SAN FRANCISCO (CN) - Foreshadowing a potential win for the Trump administration's deregulation agenda, a Ninth Circuit judge on Wednesday rejected arguments that the Energy Department intentionally relinquished its power to hold back stricter efficiency standards.
"Why in the world would an agency want to do this?" U.S. Circuit Judge Paul Watford asked during a hearing Wednesday.
Watford was responding to arguments posed by a coalition of environmental groups, 11 states, the District of Columbia and the city of New York. The coalition is defending a federal judge's February 2018 decision to thaw frozen Obama-era efficiency standards for large appliances and industrial equipment.
U.S. District Judge Vince Chhabria found Energy Department rules require it to publish efficiency standards that were advertised as final after a 45-day error-correction period.
The U.S. Justice Department says the error-correction process was designed to limit public input to fix errors and typos, not to hinder the agency's power to hold back regulations.
"It was not intended to constrain the agency's policy authority or its underlying discretion to determine prior to publication whether to promulgate a regulation," Justice Department lawyer H. Thomas Byron III told a three-judge panel Wednesday.
The stricter standards, scheduled to take effect after a 45-day review period that started in December 2016, would apply to air conditioners, air compressors, uninterruptable power supplies, walk-in coolers and freezers and commercial boilers.
The new rules are expected to save consumers and businesses $1.6 trillion, cut 6.5 billion tons of carbon dioxide emissions, and conserve more energy than the U.S. produces in a year by 2030, according to Energy Department estimates.

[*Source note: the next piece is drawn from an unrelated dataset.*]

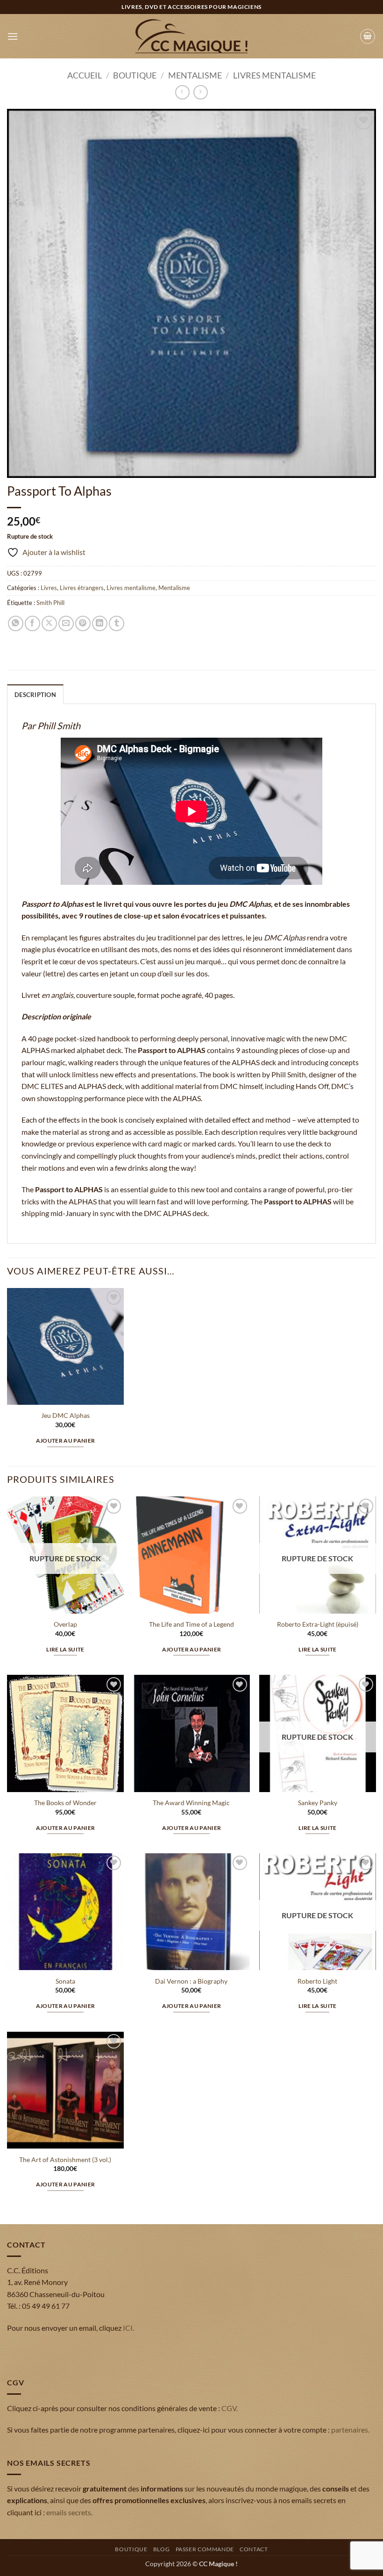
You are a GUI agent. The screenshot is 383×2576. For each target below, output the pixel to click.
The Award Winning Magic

But Energy Secretary Rick Perry has refused to act on the proposed regulations since taking office in March 2017.
Representing the environmental groups, attorney Ian Fein argued that the department already decided to finalize the rules before the error-correction period started.
Without a court order requiring the standards to be published, the energy-saving rules will remain in regulatory limbo, Fein told the panel.
"It would deprive the public of these enormous public benefits that the agency itself has found and not disclaimed, and it would injure the industry that in good faith relied on these final standards posted on the agency's website," Fein said.
Fein is with the Natural Resources Defense Council.
Addressing the Justice Department lawyer, U.S. Circuit Judge Mary Schroeder asked why the error-correction rule and its regulatory history are silent on the agency's authority to hold back a standard that was supposed to be published.
"Ambiguity in the rule should not be read to support plaintiffs' idea that there was intent to constrain the agency's policy-making authority," Byron said.
U.S. District Judge David Ezra, sitting on the panel by designation from the District of Hawaii, cautioned that a ruling in favor of the plaintiffs could have far-reaching implications for judicial power over executive decisions.
"I'm just wondering whether the district court has that kind of enormous power," Ezra said. "I think not."
Also supporting the stricter energy standards, California Deputy Attorney General Somerset Perry attempted to assuage any fears that a decision in favor of the plaintiffs would dramatically enhance judicial power over executive agencies.
"It will require the agency publish these standards," Perry said. "If the agency is concerned about this moving forward, it can amend the rule. It can't distort the rule it previously promulgated."
After about 45 minutes of debate, the panel took the arguments under submission.
Schroeder and Watford were appointed by Presidents Jimmy Carter and Barrack Obama, respectively. Ezra was appointed by Ronald Reagan.
Plaintiffs involved in the lawsuit include the states of California, Connecticut, Illinois, Maine, Maryland, Massachusetts, New York, Oregon, Pennsylvania, Vermont, Washington state, the District of Columbia, and the city of New York.
Other groups challenging the frozen efficiency standards include the Natural Resources Defense Council, the Sierra Club, Consumer Federation of America, and Texas Ratepayers’ Organization to Save Energy.
The Air-Conditioning, Heating & Refrigeration Institute, an industry trade group, also intervened as a defendant in the case.